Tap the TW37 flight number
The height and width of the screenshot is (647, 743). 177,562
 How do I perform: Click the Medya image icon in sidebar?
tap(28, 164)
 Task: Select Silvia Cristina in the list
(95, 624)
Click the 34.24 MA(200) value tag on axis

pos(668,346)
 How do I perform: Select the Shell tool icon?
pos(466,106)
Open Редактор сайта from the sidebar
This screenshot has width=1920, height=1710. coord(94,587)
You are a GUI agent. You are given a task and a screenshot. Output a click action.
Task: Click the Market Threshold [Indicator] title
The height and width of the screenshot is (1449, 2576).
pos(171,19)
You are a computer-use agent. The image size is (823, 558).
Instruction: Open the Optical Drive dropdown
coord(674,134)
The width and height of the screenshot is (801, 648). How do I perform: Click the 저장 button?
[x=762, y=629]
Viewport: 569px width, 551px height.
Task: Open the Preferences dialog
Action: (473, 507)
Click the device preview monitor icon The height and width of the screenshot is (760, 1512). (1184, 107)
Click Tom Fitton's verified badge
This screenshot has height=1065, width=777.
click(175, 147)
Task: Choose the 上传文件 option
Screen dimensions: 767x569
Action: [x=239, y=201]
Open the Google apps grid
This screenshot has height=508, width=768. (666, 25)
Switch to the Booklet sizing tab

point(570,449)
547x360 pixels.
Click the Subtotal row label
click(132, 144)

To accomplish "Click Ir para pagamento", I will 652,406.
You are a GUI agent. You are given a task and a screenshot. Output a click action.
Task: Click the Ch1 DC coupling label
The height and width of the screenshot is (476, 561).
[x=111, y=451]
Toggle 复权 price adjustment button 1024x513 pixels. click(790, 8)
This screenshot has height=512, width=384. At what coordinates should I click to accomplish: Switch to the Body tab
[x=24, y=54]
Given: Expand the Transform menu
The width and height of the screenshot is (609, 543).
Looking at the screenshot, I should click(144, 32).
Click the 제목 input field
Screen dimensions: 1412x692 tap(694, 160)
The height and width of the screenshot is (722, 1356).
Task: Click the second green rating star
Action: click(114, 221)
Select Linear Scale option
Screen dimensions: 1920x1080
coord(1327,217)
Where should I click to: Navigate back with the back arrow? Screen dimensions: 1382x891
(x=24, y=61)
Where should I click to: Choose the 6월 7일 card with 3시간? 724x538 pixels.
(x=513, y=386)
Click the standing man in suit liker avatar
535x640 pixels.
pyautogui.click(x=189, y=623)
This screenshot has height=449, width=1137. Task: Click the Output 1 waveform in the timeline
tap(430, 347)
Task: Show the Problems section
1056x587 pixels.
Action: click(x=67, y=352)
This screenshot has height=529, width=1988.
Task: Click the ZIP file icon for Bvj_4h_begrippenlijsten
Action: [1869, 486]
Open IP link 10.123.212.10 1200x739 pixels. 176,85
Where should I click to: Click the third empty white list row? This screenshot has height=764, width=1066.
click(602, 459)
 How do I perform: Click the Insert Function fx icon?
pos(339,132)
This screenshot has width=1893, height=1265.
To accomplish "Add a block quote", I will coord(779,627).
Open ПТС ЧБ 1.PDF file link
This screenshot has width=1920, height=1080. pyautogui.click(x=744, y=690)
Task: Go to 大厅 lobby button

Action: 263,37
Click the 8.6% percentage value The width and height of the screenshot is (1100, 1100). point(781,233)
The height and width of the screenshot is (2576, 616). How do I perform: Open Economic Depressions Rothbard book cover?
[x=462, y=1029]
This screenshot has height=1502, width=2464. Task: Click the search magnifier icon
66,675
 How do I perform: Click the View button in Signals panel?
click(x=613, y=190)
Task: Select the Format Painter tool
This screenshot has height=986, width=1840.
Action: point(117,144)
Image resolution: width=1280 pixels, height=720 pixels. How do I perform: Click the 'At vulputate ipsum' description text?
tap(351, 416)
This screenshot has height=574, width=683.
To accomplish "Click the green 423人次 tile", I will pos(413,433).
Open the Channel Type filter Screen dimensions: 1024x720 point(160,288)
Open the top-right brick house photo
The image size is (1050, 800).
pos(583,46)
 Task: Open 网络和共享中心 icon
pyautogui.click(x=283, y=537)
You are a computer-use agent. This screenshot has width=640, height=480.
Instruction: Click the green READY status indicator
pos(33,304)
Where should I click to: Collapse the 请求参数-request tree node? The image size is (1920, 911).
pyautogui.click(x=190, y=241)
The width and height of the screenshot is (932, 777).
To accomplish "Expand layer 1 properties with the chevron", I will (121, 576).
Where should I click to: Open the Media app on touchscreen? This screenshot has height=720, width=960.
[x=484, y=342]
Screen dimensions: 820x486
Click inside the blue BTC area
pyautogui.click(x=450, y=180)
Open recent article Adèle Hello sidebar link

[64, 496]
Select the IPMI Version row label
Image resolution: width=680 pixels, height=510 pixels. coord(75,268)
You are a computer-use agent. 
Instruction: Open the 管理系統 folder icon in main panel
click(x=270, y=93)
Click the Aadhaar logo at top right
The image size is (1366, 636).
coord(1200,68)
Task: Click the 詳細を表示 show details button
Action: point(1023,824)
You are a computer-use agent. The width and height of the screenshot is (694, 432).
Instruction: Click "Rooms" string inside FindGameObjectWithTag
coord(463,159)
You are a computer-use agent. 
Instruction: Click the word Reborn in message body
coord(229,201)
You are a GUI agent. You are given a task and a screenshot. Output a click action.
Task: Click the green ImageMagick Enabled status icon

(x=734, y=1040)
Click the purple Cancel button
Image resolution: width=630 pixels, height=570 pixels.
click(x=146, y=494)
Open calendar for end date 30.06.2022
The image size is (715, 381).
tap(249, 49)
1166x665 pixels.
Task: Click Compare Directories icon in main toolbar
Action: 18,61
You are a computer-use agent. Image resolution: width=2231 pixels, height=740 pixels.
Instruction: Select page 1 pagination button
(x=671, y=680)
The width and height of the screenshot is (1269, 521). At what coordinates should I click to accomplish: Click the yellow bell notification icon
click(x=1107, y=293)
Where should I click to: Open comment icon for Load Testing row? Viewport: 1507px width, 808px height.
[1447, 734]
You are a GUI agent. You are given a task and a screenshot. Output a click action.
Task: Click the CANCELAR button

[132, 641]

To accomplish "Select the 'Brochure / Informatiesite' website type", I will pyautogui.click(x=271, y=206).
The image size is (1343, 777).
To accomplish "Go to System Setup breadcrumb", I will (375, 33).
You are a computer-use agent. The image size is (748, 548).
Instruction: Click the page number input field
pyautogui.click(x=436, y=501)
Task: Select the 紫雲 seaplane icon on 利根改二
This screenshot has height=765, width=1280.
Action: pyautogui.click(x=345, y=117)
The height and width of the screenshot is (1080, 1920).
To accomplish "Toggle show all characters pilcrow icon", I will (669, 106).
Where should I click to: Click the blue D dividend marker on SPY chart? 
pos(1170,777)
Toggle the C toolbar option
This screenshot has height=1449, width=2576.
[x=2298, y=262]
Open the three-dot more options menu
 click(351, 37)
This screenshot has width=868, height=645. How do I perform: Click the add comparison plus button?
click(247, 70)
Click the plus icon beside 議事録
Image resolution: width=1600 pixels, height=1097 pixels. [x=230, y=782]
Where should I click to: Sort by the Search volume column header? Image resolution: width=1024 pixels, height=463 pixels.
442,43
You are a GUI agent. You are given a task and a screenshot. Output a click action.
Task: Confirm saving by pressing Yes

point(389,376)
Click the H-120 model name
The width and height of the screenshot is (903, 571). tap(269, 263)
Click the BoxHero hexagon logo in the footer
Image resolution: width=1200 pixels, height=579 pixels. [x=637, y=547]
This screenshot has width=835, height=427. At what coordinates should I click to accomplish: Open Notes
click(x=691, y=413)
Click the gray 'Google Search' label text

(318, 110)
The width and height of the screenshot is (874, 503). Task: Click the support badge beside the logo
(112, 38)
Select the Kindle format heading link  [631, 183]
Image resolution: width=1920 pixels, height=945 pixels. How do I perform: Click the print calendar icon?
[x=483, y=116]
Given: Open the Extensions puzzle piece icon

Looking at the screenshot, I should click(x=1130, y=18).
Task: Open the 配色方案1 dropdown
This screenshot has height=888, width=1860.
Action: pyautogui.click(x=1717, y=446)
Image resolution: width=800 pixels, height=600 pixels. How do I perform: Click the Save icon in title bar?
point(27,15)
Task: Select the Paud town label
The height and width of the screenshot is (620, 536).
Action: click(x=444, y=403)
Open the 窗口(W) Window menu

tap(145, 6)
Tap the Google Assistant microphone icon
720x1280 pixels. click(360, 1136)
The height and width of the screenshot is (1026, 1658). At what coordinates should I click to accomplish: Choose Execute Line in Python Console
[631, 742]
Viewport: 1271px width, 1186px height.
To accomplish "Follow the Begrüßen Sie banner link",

⁂

### Exercise instructions:
Output the data from the line containing "The width and height of the screenshot is (874, 503)." to the line containing "720x1280 pixels. click(360, 1136)", both included, as a JSON list of strings with one string per line and blank lines omitted.

### Task response:
[
  "The width and height of the screenshot is (874, 503). Task: Click the support badge beside the logo",
  "(112, 38)",
  "Select the Kindle format heading link  [631, 183]",
  "Image resolution: width=1920 pixels, height=945 pixels. How do I perform: Click the print calendar icon?",
  "[x=483, y=116]",
  "Given: Open the Extensions puzzle piece icon",
  "Looking at the screenshot, I should click(x=1130, y=18).",
  "Task: Open the 配色方案1 dropdown",
  "This screenshot has height=888, width=1860.",
  "Action: pyautogui.click(x=1717, y=446)",
  "Image resolution: width=800 pixels, height=600 pixels. How do I perform: Click the Save icon in title bar?",
  "point(27,15)",
  "Task: Select the Paud town label",
  "The height and width of the screenshot is (620, 536).",
  "Action: click(x=444, y=403)",
  "Open the 窗口(W) Window menu",
  "tap(145, 6)",
  "Tap the Google Assistant microphone icon",
  "720x1280 pixels. click(360, 1136)"
]